[TASK STATEMENT]
What you return must match the listing below word for word.

[TASK DATA]
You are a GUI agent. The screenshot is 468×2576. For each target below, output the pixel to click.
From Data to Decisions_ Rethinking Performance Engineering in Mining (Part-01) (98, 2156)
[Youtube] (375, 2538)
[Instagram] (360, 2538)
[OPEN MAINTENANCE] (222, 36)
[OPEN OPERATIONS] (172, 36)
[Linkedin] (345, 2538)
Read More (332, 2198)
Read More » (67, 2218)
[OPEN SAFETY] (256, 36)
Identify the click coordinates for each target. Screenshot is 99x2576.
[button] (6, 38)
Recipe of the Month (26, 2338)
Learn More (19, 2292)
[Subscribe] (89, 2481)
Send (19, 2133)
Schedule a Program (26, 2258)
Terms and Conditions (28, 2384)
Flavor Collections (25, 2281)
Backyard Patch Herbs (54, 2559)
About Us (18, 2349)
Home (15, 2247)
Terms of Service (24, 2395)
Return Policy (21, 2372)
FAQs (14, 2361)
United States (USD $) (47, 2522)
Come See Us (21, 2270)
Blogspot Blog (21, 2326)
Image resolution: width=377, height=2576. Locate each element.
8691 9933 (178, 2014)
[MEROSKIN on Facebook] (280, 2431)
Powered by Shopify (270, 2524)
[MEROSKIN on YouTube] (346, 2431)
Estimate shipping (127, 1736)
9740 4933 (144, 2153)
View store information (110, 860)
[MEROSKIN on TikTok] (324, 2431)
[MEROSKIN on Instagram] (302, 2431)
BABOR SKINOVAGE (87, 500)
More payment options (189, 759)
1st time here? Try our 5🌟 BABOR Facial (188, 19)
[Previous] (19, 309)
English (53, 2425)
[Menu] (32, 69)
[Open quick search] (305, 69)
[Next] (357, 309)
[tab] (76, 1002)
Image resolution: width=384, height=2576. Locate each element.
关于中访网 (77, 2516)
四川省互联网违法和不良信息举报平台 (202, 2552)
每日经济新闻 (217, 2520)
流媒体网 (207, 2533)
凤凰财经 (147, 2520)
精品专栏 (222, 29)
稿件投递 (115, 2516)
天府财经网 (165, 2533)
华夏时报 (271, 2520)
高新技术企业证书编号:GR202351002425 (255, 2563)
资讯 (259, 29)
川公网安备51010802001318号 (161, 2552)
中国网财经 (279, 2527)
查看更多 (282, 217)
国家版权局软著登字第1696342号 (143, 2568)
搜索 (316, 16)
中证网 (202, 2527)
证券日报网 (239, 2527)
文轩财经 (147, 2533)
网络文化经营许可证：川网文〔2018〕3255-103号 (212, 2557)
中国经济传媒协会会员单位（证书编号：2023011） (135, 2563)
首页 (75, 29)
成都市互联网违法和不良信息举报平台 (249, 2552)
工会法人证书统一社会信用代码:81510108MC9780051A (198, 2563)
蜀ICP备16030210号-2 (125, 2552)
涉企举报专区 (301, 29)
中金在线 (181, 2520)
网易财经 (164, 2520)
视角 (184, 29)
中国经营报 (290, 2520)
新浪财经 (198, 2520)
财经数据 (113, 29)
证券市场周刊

[TASK RESULT]
You are a GUI agent. The screenshot is 468×2576. For each target below, output the pixel to click.
From Data to Decisions_ Rethinking Performance Engineering in Mining (Part-01) (98, 2156)
[Youtube] (375, 2538)
[Instagram] (360, 2538)
[OPEN MAINTENANCE] (222, 36)
[OPEN OPERATIONS] (172, 36)
[Linkedin] (345, 2538)
Read More (332, 2198)
Read More » (67, 2218)
[OPEN SAFETY] (256, 36)
Identify the click coordinates for each target. Screenshot is 99x2576.
[button] (6, 38)
Recipe of the Month (26, 2338)
Learn More (19, 2292)
[Subscribe] (89, 2481)
Send (19, 2133)
Schedule a Program (26, 2258)
Terms and Conditions (28, 2384)
Flavor Collections (25, 2281)
Backyard Patch Herbs (54, 2559)
About Us (18, 2349)
Home (15, 2247)
Terms of Service (24, 2395)
Return Policy (21, 2372)
FAQs (14, 2361)
United States (USD $) (47, 2522)
Come See Us (21, 2270)
Blogspot Blog (21, 2326)
Image resolution: width=377, height=2576. Locate each element.
8691 9933 (178, 2014)
[MEROSKIN on Facebook] (280, 2431)
Powered by Shopify (270, 2524)
[MEROSKIN on YouTube] (346, 2431)
Estimate shipping (127, 1736)
9740 4933 (144, 2153)
View store information (110, 860)
[MEROSKIN on TikTok] (324, 2431)
[MEROSKIN on Instagram] (302, 2431)
BABOR SKINOVAGE (87, 500)
More payment options (189, 759)
1st time here? Try our 5🌟 BABOR Facial (188, 19)
[Previous] (19, 309)
English (53, 2425)
[Menu] (32, 69)
[Open quick search] (305, 69)
[Next] (357, 309)
[tab] (76, 1002)
Image resolution: width=384, height=2576. Locate each element.
关于中访网 (77, 2516)
四川省互联网违法和不良信息举报平台 (202, 2552)
每日经济新闻 (217, 2520)
流媒体网 (207, 2533)
凤凰财经 (147, 2520)
精品专栏 (222, 29)
稿件投递 (115, 2516)
天府财经网 (165, 2533)
华夏时报 (271, 2520)
高新技术企业证书编号:GR202351002425 (255, 2563)
资讯 (259, 29)
川公网安备51010802001318号 (161, 2552)
中国网财经 (279, 2527)
查看更多 (282, 217)
国家版权局软著登字第1696342号 (143, 2568)
搜索 (316, 16)
中证网 (202, 2527)
证券日报网 (239, 2527)
文轩财经 (147, 2533)
网络文化经营许可证：川网文〔2018〕3255-103号 (212, 2557)
中国经济传媒协会会员单位（证书编号：2023011） (135, 2563)
首页 (75, 29)
成都市互联网违法和不良信息举报平台 (249, 2552)
工会法人证书统一社会信用代码:81510108MC9780051A (198, 2563)
蜀ICP备16030210号-2 (125, 2552)
涉企举报专区 (301, 29)
中金在线 (181, 2520)
网易财经 (164, 2520)
视角 (184, 29)
中国经营报 (290, 2520)
新浪财经 (198, 2520)
财经数据 (113, 29)
证券市场周刊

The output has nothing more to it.